Questions about memory address


I have several questions about memory address…

First, I want to know the starting address (and end address or range) of global and shared memory spaces.

Is there a way to know the starting address of global memory space? Or, are they specified in some document? (Plz let me know)

In regular systems, I could know the addresses (including range) of stack space (e.g., 0x8000000), heap space, etc.

Second, look at the following example code.

void myHost() {

   // Note: "float *check" has global memory (I omitted the allocation part)


   // Load check to host memory

   // Print check


__global__ void myKernel(float *check) {

   int i, j;

   float temp;

   float a[4][4];

   float b[4][4];

// store memory addresses to check

   if (threadIdx.x == 0) {

	  check[0] = (int)a;

	  check[1] = (int)b;




__device__ void subKernel(float (*a)[4]) {

   // do nothing


Actually, check[0] had value 0, and check[1] had value 64. Can anybody explain the meaning of these values for me? (Why the memory address of “a” has 0?)

(Here, some strange thing happened: sometimes check[0] and check[1] showed altered values. That is, in some case, check[0] had value 64 and check[1] had value 0.)

In case when I tried “check[2] = (int)&i;”, I got a critical error. I guess this is because “i” is stored in a register, thus I can’t get its address.

If both a[4][4] and b[4][4] are stored in registers, how could I execute even “check[0] = (int)a;”? (So I don’t think a and b are registers)

I read some articles about local memory. The author said that normally automatic variables are stored in registers, and if the variables are too many to be held in registers, then global memory is used for them.

In this case, “a[4][4] and b[4][4]” are stored in global memory? (because I could do “check[0] = (int)a;”)

Third, if not the case (i.e., a[4][4] and b[4][4] are stored in registers), how can I pass them into “subKernel”? (I cannot know the addresses of registers!)

And how can I update the variables of registers (i.e., “i” and “j” in the above example) in subKernel?


I dont think you can find this out. How the addresses within shared and global memory are interpreted is dependent on the driver and hardware. There are those contexts, I think each would have its own virtual address space, and processes can attach it to access the same memory.
Shared memory is per block of threads while the kernel is running.
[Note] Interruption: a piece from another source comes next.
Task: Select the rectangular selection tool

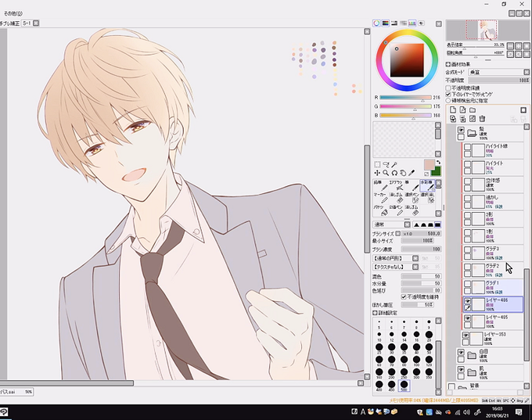Action: point(377,164)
The compiler takes care to distinguish different pointers and work with them correctly.
Again, it is implementation dependent, but I can guess from you experiment that local memory has a separate address space which is per block per kernel launch and you variables a and b reside there. Compiler and driver are free to allocate them in the order they like.

Any device function (subkernel) will be inlined into you kernel, so you can pass variables like i in and out by value and the compiler will optimize out unnecessary copying after inlining. I think so.

I can’t tell about taking address of local variables allocated to registers…

Register indexing is not supported. If you do something with variable indexing a local array like that, the compiler will push the entire array into “local memory”, which is really in the global memory space, but divided up so that each thread gets its own private storage. The main drawback to local memory is that it has the bandwidth of global memory (since that is physically where it is located), rather than the bandwidth of registers, which are much, much faster.

I would assume that register indirection through pointers would also force the value to be put into local memory rather than stored directly in the register file. (The compiler also spills registers to local memory if it thinks your kernel is using too much, or if you specify a register usage limit with nvcc options.)